The Eliza Adams was the Wells lifeboat in 1880. She was made of wood and powered by a mix of steam and oars. The Lifeboat house was on the Quay and often the Eliza Adams would use the help of a Steam Tug to reach the sea.

The 29th October 1880

On the 29th October, the seas were very rough and around midday the lifeboat was launched to assist Sharon's Rose, who was stranded at Holkham. The Eliza Adams and her crew rescued 7 people from the Sharon's Rose and headed back to Wells.

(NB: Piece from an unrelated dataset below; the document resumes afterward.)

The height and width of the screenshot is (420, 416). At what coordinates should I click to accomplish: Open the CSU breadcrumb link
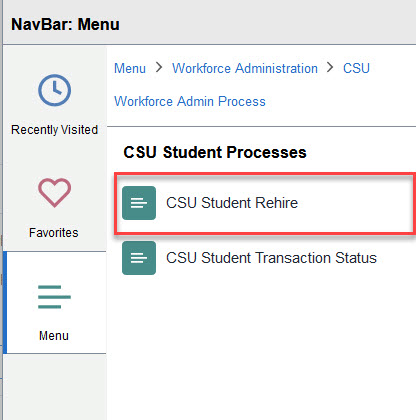(356, 68)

On their arrival back in Wells, another distress flag was seen to the East of the harbour mouth. 8 of the crew were changed and, with the help of Steam Tug Promise, headed out to help the stranded Ocean Queen. At about 3.30pm the Eliza Adams was released by the tug, about half a mile from the stricken ship. The Ocean Queen had been driven onto the sands by the storm, and the crew of the lifeboat could now be of no further help.

About 15 minutes into their journey back to Wells a large wave broke over the ship, making her capsize. 12 of the 13 crew were washed out, the mast stuck in the sand meaning she could not self-right. William Bell managed to safely stay with the ship until her mast broke and she self-righted and Thomas Kew was washed ashore alive. The other 11 died, their names are listed below:

Robert Elsdon (Coxswain)
Frank Abel
John Elsdon
William Field
William Green
Charles Hinds
George Jay
Charles Smith
Samuel Smith
John Stacey
William Wordingham

As the storm eased that evening, the crew of the Ocean Queen managed to safely walk to shore. The ship had survived the storm, protecting them until it was safe.

A memorial to the crew of the Eliza Adams can be found at the start of the Beach Road, opposite the Old Lifeboat House.